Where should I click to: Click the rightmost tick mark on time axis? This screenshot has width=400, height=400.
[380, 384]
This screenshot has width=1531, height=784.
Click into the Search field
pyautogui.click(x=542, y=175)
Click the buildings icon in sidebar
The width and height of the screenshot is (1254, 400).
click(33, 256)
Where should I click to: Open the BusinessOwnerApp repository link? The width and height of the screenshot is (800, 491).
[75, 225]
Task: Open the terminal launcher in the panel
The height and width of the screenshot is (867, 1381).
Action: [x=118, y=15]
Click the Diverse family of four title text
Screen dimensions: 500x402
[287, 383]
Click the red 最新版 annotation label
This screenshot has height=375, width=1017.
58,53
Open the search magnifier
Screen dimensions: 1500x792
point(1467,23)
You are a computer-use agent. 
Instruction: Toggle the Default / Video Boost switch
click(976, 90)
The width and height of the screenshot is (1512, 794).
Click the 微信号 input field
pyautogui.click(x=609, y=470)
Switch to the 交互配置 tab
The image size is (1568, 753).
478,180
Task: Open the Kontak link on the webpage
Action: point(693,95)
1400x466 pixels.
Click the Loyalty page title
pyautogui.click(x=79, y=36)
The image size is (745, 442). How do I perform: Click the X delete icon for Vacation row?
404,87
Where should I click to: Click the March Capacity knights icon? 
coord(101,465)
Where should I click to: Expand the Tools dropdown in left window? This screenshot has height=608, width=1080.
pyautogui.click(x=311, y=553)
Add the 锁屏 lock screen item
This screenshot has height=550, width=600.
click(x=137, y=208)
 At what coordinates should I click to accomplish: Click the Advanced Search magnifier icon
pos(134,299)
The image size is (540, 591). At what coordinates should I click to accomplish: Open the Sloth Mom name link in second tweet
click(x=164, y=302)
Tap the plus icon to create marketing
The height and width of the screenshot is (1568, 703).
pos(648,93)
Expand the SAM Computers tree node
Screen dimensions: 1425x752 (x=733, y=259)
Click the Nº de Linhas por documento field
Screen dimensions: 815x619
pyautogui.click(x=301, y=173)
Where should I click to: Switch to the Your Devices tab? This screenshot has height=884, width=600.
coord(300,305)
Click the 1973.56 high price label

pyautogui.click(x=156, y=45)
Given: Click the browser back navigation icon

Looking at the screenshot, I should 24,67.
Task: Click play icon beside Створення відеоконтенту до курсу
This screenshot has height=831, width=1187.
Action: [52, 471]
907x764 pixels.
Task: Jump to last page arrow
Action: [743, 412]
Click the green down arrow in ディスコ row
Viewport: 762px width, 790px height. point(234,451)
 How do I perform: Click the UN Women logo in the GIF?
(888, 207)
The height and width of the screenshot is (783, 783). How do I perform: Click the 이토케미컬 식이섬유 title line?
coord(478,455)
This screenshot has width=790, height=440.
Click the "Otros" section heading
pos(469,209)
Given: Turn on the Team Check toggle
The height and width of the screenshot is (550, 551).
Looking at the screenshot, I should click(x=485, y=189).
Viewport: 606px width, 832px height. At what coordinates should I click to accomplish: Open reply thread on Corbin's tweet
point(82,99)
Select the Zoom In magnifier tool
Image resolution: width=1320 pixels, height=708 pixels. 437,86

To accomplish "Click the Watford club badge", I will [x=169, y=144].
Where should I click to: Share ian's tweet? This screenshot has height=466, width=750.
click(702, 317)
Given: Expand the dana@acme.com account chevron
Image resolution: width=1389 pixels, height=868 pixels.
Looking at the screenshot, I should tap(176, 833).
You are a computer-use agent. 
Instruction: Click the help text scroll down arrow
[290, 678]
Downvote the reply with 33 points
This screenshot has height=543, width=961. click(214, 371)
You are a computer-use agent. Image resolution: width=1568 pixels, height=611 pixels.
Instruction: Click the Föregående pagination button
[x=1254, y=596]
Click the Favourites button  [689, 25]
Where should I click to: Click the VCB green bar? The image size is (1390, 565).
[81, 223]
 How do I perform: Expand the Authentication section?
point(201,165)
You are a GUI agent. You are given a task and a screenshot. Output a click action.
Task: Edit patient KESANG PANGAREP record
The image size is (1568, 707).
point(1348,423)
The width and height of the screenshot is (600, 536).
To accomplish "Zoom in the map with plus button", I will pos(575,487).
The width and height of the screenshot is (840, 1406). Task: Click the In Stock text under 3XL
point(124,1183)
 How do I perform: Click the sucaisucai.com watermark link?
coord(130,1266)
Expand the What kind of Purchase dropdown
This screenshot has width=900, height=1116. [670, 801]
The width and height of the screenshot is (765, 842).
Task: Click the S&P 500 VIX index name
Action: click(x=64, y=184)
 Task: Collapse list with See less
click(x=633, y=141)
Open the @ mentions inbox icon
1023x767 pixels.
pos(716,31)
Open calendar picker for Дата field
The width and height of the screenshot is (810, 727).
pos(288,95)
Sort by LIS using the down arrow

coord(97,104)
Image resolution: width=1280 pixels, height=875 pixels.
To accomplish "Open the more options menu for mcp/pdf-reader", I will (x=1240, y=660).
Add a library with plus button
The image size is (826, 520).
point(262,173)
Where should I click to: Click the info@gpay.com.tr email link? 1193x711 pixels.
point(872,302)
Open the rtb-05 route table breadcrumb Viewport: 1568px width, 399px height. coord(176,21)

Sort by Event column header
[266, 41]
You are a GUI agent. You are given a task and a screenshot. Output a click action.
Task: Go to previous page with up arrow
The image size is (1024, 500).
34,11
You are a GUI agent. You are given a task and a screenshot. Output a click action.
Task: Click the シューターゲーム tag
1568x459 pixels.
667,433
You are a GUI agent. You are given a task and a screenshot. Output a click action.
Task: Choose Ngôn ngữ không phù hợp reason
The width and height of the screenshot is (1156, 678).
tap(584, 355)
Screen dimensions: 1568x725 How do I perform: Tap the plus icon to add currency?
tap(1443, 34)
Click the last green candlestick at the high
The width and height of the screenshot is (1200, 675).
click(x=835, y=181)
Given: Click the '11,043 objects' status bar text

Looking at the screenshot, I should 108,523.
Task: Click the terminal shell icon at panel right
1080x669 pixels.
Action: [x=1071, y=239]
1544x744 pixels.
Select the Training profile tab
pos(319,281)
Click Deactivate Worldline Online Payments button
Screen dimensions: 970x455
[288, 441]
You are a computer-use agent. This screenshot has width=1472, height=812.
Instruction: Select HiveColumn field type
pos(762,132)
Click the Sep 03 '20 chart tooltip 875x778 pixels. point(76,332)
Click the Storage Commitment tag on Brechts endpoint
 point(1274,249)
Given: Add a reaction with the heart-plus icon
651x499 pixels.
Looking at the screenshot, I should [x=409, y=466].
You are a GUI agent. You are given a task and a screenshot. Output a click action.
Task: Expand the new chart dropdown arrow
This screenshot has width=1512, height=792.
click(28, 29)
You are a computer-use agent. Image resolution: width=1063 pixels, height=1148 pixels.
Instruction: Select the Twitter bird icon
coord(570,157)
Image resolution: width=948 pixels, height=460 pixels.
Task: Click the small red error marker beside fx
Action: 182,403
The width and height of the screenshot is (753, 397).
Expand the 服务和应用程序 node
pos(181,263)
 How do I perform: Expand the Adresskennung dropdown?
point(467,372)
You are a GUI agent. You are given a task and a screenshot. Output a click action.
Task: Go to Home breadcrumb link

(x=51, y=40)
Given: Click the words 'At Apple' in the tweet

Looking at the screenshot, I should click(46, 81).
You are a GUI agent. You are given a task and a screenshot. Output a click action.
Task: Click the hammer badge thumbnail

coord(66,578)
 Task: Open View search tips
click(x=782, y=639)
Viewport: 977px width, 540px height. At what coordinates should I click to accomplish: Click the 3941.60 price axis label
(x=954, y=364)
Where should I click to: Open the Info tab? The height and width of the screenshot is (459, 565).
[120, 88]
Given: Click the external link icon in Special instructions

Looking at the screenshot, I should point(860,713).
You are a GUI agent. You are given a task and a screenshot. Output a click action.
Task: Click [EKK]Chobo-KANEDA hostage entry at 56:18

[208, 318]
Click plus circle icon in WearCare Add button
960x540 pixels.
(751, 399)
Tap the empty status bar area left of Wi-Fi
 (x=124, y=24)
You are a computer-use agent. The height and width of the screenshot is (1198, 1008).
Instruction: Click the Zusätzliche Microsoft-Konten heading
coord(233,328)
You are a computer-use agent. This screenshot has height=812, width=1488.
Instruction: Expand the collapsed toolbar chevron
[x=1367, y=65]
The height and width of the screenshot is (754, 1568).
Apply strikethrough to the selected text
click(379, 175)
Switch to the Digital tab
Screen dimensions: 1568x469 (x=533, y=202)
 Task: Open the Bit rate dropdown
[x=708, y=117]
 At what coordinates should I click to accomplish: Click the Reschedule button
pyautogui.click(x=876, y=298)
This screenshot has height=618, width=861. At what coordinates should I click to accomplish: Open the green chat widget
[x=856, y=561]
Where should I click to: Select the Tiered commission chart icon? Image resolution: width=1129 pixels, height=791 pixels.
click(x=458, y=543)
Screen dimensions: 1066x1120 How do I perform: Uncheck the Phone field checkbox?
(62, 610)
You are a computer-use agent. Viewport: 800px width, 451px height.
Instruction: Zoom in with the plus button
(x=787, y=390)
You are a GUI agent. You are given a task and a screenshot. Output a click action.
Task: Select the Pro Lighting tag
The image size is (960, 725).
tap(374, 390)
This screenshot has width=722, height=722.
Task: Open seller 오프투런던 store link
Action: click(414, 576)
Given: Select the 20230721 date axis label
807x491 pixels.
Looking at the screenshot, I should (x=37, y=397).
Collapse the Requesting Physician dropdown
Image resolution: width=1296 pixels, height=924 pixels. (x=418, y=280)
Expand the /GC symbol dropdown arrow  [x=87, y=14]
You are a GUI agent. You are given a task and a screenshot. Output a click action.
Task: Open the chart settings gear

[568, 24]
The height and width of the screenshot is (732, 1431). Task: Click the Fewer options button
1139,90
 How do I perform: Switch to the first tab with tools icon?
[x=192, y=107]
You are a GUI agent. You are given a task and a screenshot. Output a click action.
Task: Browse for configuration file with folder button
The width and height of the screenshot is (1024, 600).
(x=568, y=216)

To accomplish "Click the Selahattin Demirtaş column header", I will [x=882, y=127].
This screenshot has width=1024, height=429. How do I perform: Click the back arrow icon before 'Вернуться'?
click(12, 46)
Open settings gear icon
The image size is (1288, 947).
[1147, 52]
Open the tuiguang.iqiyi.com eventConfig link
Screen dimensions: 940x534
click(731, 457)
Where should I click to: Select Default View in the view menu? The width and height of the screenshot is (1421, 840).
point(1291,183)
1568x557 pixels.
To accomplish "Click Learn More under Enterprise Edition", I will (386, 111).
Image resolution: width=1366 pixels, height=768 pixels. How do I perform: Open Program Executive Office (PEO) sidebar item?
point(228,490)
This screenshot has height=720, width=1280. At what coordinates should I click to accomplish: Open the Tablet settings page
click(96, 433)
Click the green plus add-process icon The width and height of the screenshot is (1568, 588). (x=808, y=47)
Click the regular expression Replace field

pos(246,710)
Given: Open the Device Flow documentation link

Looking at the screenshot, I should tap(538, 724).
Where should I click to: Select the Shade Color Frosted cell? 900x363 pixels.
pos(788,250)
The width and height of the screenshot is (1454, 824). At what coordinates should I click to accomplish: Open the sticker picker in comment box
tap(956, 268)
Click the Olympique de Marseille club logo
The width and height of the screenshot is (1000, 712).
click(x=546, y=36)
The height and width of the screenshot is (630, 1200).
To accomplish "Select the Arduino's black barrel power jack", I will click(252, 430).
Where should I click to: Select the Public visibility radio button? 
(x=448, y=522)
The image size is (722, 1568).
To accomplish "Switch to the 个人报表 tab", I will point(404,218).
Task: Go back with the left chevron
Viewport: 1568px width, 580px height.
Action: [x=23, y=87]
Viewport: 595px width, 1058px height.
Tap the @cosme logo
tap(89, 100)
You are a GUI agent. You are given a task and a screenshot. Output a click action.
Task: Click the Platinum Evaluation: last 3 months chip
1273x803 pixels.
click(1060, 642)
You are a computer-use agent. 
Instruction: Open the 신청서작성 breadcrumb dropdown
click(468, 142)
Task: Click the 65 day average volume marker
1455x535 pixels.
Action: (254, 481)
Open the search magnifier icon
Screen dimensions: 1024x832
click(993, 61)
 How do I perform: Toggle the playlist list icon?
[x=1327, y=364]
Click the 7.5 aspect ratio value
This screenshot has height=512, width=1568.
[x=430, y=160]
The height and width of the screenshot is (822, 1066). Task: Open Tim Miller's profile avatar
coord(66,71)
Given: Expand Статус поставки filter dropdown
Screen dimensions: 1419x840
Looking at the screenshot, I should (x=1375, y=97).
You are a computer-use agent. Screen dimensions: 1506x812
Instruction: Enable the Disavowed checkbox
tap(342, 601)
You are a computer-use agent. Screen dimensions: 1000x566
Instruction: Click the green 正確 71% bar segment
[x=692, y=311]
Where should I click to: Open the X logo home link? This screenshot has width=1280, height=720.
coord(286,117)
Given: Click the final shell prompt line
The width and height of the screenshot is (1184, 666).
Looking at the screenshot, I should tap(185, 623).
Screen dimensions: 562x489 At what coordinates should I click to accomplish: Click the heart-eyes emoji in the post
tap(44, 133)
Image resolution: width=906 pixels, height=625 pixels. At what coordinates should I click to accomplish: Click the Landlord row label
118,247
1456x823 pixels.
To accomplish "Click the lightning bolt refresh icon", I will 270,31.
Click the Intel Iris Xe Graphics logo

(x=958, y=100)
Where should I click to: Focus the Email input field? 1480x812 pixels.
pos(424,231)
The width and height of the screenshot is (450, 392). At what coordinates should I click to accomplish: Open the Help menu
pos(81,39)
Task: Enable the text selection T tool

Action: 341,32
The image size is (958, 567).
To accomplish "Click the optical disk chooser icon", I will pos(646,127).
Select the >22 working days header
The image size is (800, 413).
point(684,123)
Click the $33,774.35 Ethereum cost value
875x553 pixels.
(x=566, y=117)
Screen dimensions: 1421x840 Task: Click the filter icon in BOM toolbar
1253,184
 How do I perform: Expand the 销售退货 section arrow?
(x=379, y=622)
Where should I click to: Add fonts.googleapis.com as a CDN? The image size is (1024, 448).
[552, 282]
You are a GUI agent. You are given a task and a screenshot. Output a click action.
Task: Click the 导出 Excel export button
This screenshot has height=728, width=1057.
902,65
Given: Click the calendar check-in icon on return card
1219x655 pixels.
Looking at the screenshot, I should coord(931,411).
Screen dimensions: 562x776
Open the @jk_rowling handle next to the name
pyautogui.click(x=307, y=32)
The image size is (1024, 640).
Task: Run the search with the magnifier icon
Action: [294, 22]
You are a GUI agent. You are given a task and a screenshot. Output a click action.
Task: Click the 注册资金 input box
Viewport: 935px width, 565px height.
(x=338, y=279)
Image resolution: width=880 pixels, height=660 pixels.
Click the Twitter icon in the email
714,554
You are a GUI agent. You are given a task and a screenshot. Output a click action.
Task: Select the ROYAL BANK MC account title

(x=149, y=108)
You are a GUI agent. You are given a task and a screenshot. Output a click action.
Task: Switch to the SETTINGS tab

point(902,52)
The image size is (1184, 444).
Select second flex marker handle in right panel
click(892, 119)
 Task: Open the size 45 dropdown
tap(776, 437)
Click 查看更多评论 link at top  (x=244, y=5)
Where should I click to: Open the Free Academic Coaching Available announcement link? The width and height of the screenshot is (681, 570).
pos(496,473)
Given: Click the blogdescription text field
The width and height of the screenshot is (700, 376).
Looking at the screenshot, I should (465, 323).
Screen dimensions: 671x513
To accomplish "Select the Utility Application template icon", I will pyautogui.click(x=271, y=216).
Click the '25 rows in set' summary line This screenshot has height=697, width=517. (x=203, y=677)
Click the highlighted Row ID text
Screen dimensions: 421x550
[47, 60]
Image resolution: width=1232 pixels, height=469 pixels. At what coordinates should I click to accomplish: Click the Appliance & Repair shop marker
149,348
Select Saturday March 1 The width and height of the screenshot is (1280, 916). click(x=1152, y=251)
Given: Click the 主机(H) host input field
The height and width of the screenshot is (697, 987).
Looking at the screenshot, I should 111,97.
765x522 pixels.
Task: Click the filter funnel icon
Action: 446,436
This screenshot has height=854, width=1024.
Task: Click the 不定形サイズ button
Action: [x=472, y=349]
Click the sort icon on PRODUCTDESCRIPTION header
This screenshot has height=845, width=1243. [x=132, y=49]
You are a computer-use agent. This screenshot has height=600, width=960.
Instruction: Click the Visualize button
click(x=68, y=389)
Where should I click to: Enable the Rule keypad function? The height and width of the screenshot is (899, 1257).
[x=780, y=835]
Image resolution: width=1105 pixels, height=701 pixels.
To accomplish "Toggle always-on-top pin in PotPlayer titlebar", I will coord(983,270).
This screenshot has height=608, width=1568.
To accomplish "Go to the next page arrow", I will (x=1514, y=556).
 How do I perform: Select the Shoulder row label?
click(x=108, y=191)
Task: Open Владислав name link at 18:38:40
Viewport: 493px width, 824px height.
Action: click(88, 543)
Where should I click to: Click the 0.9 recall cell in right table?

_ _ _

### TO DO:
Tally the lines in the data that contain the string "shell". Report only the total.

### WRITTEN RESPONSE:
2